Ossig: Ich habe den Kinderpark im Jahr 2000 quasi ins Leben gerufen. Seinerzeit war ich im Vorstand der nbh und als Lehrerin pädagogische Fachkraft. Weil es im Umkreis wenige Betreuungsplätze gab, wollten wir als nachbarschaftshilfe ein Angebot machen. Dann hieß es „Machen Sie mal!“ und ich habe gemacht – ein pädagogisches Konzept ausgearbeitet und Räumlichkeiten gesucht. Es hat geklappt mit viel Energie.
War der Kinderpark schon immer an der Fasanenstraße in Vaterstetten?
Ossig: Nein, da sind wir gerade erst eingezogen. Es begann in einer Kapelle in Neukeferloh. Sie existiert nicht mehr. Über das Grasbrunner Bürgerhaus kamen wir dann in das ehemalige Parsdorfer Rathaus direkt neben der Feuerwehr am Dorfplatz. Ein schöner Ort, wo wir uns lange sehr wohl gefühlt haben.
Die Orte haben gewechselt. Haben sich auch Kinder und Eltern in den 20 Jahren verändert?
Ossig: Nun ja. Der Kinderpark hat nicht von Anfang an nur ganz kleine Kinder, also 2- und 3-Jährige betreut. Wir haben unser Konzept früh umgestellt und uns auf diese Altersgruppe spezialisiert. Das hatte Konsequenzen. Die Kinder haben einen viel höheren Kuschelbedarf und brauchen intensivere Betreuung, vom Windelwechsel mal ganz abgesehen.
Was sind ihre Beobachtungen zu den Kindern? Heute alles wie vor 20 Jahren?
Ossig: Nicht ganz. Ich stelle fest, dass die Kinder, also die 2- und 3-Jährigen, die ich im Kinderpark kennenlernte, oft sehr stark auf die Eltern fixiert sind. Viele Kinder haben regelrecht Angst, sich von ihrer Mutter oder ihrem Vater zu trennen, als ob ihnen das Vertrauen in andere Erwachsene und in die Welt grundsätzlich fehlt. Das hat tatsächlich zugenommen. Da mussten wir ganz behutsam vorgehen. Es ist uns nahezu immer gelungen, das Vertrauen dieser Kinder zu gewinnen.

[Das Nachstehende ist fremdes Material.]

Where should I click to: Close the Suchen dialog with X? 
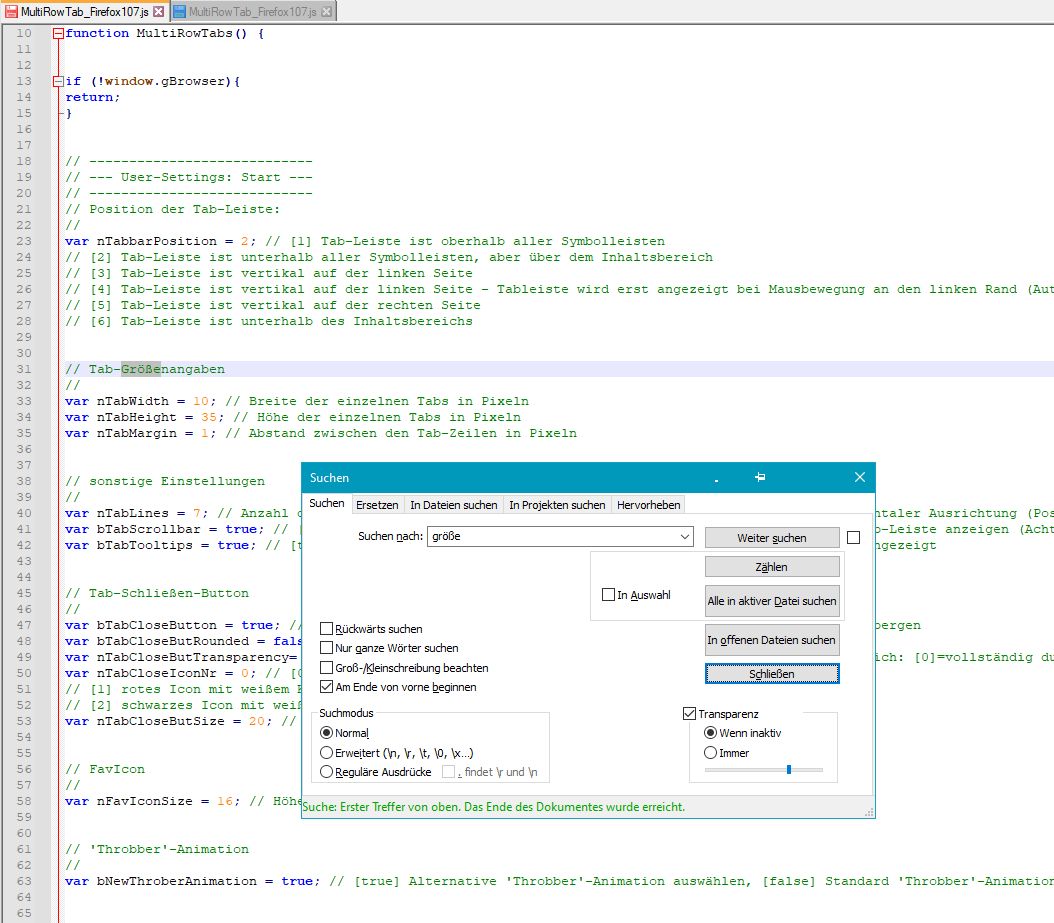tap(859, 478)
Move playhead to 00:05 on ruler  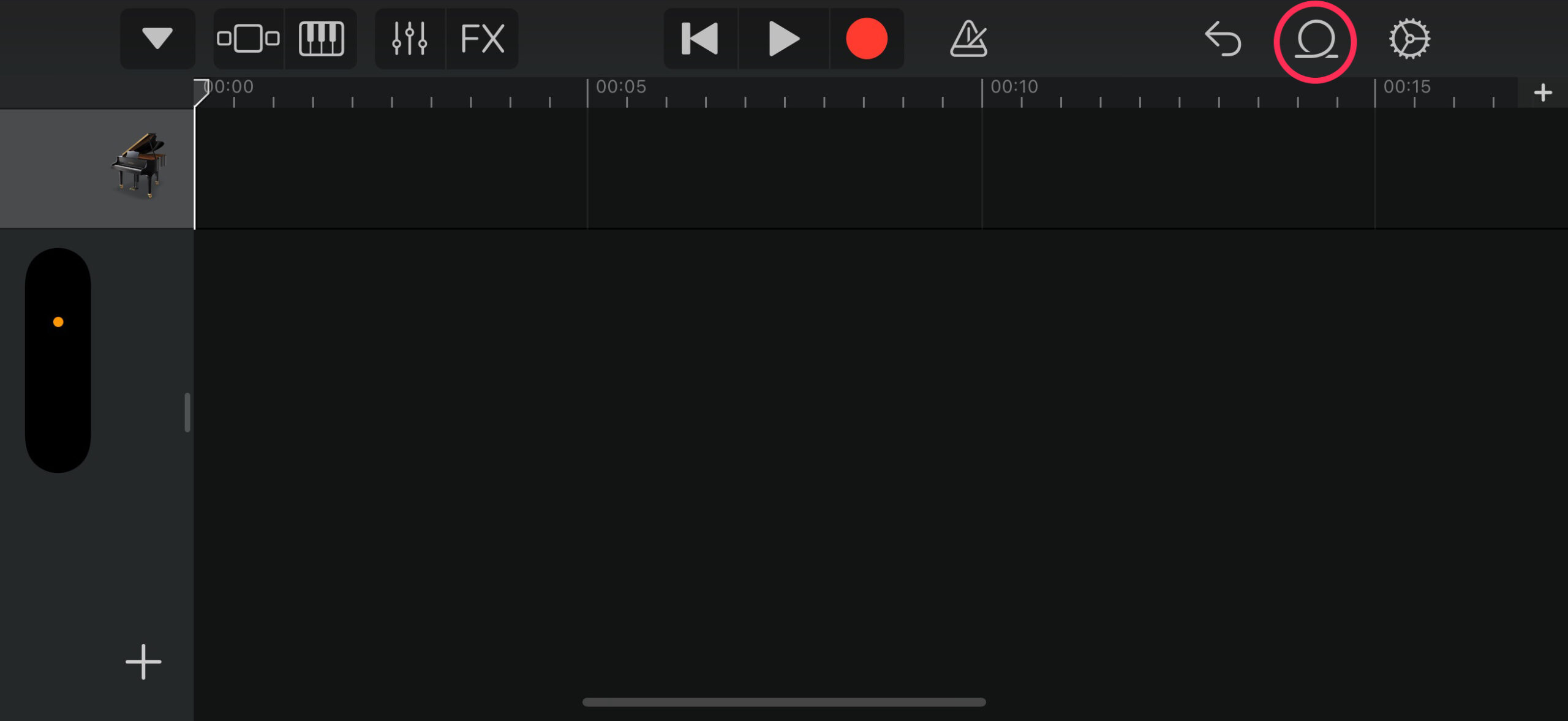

Tragen die Eltern zu diesen Trennungsängsten bei?
Ossig: Ich sage jetzt vielleicht etwas Provokantes: Ich denke, dass viele Kinder überbehütet sind. Von allen Seiten erhalten die Eltern Tipps, Ratgeber, Ratschläge – ein Überangebot an Information und es entsteht bei ihnen die Sorge, nicht alles richtig zu machen. Oft ist gerade die Mutter-Kind- Beziehung so eng, dass sich beide emotional kaum voneinander lösen können. Zuweilen waren die Eltern während der Eingewöhnung viele Wochen, manchmal monatelang im Kinderpark anwesend, bevor das Kind sich ganz auf die neue Situation einlassen konnte. Selbstverständlich haben wir das möglich gemacht, aber es war für die Familie ausgesprochen anstrengend.
Spielen die Väter eine andere Rolle als früher?
Ossig: Da sich die Eltern jetzt öfter die Erziehungszeit teilen, treffen wir auch Väter als Bezugspersonen im Kinderpark. Der Großteil scheint tatsächlich unbekümmerter im Umgang mit den Kindern als es die Mütter sind. Selbst wenn das Kind bei der Übergabe weint, vertrauen Väter darauf, dass die Erzieherinnen das mit ihrem Erfahrungsschatz schon hinbekommen. Und so ist es auch – alles etwas unkomplizierter.
Was ist ihr Tipp für Eltern?
Ossig: Hören Sie auf Ihr Bauchgefühl! Trauen Sie Ihrem Kind mehr zu! Und vertrauen Sie dem Team im nbh-Kinderpark!